Long Gone Lonesome – A Musical Celebration of the Life of Thomas Fraser
Cromarty Hall, St. Margaret’s Hope, Orkney, 6 October 2009, and touring
THE PREMIERE of this National Theatre of Scotland production of Duncan McLean’s Long Gone Lonesome was packed to the gunnels. The show sold out before it was even advertised in the papers (how did that happen?) leaving a good few punters disappointed.
A vile night with the water swooshing over the Barriers was no disincentive either. I noted the touring van outside, all emblazoned with the publicity – posters and programmes carry the evocative postcard of a cowboy in the sunset, albeit a slightly tattered postcard, as if it had been carried in the pocket for a long time – printed over a stained sepia map of Shetland. Inside there are badges on all the seats! The programme’s free! I think there’s T-shirts and of course CDs (oh, the joys of having a decent budget…).
There’s wine, and it’s all set out to look like a saloon, with round tables at the front and candles, and no nonsense old fashioned light bulbs strung around – and everyone has arrived half an hour early at least. Some folk have cowboy boots on. On the stage – a reel to reel tape recorder and a few cowboy hats.
Thought has gone into the cover image, by Colin Kirkpatrick and Rebecca Marr. The subject of the show, Thomas Fraser of Burra, carried a picture of a cowboy in his head all his short life. Thought also, clearly, has gone into the programme content. It’s bright and bouncy – crosswords, cartoons of the band, time lines of their careers, plus the always fascinating family snaps of this reclusive crofter, in his Shetland jumper.
He seems to have had a favourite, with green and white bands and what looks like a hood. He’s got unmanageable dark hair and a good smile. Past and present are nicely mingled – it ‘s a cheery piece of work, with a bit of Country and Western keening thrown in, a couple of the sort of lines quoted you expect to hear late on after a few whiskies.
“This isn’t about biography,” says MacLean. “As Thomas would surely have preferred, this is about music.”
It is, too. The Lone Star Swing Band have an amiable relationship with one another and a fine line in deadpan humour – particularly the drummer Graham Simpson, who manages to convey more without using speech than I would have thought possible They get the crowd on their side, with self-deprecating remarks and embarrassing pictures of their youth. Those hairstyles! Those boots – and the practice session in the egg packing station… but there’s a purpose behind this too. It’s taking us back.

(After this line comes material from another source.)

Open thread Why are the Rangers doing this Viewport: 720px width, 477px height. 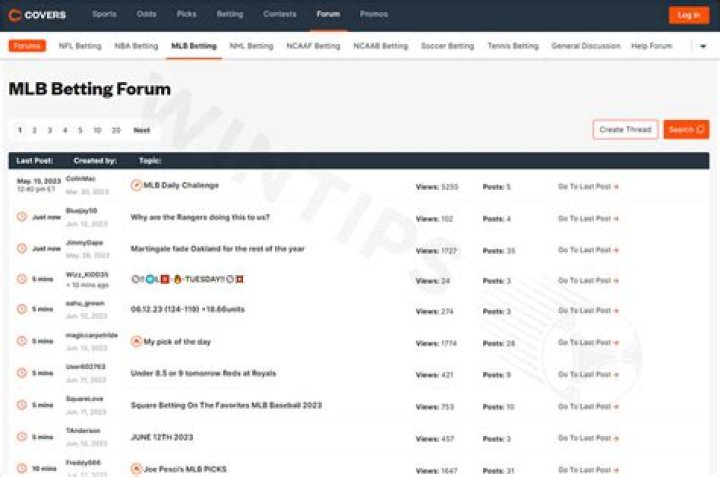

The show eschews nostalgia and – just about – sentimentality. We’re shown Burra, over a a lovely lament by Fiona Driver, who can do sad, frenzied and intricate fiddle stuff without a flick of her pigtails. Then, a lovely shift in tone. The coming of electricity in ’53 is celebrated with a barnstorming honkytonk performance of ‘I Saw The Light.’
There’s a fine evocation of the train which takes Thomas away from Shetland, and a breathless description of his return. The musical selection is finely judged.
The show hinges, however, on two things – the directorial problems involved in producing a portable show (they are touring 15 more venues, mostly community halls), and the character of the – for want of a better word – compere, Maclean himself. It is very much his tribute, his passion.
The direction by Vicky Featherstone is unobtrusive, clean and simple. There’s audience participation in the best of traditions (I won’t spoil your pleasure, but a lot of folk on my side weren’t shouting – a bit early in the evening maybe!). There’s a bit of business with putting on and taking off cowboy hats which I found annoying – especially as I felt myself thinking it just wasn’t quite MacLean’s look.
(I notice the six strong production team includes a costume person, and wonder what she had to do, as they all look pretty much like their normal selves. Maybe that’s the achievement!) But these are petty things.
MacLean can tell a story well – he has a go at a Shetland accent, but wisely – or perhaps by mistake – discards it. He’s got good anecdotes; indeed, he tries to cram too much in – the three-minute history of Country and Western music, timed with a stop watch, for those of us who hadn’t heard of Jimmie Rogers, combined with a bagful of album covers, is neither fish nor fowl.
It’s too quick, too confusing, with a rather funny digression about Sir Walter Scott which gets completely lost – thus no use either to aficionados who know, or tenderfoots who don’t. Think of your poor audience, man! This is self indulgent!
However, his sheer enthusiasm for music, and for Fraser’s achievements with his reel to reel recorder, is palpable and engaging. The band adapt well to the extra demands placed on them, interacting in a way they’re not accustomed to. There are some sound level problems which need to be looked at. In the atmospheric moments, music drowns word, and it’s a bit of a shouting match.
Everybody, as they bed into the tour, will pace themselves better. Sheer noise doesn’t always work to indicate crisis – sudden silence is good too. Sometimes voice competes against instrument; but that’s also just a matter of tweaking. This is rather a different animal from a gig – it’s a story. Because the song lyrics are so important to Maclean’s perception of Fraser (“think of him choosing to sing those songs, in that way. Why? What does it mean?”, he asks ) – we really need to hear the words crisply.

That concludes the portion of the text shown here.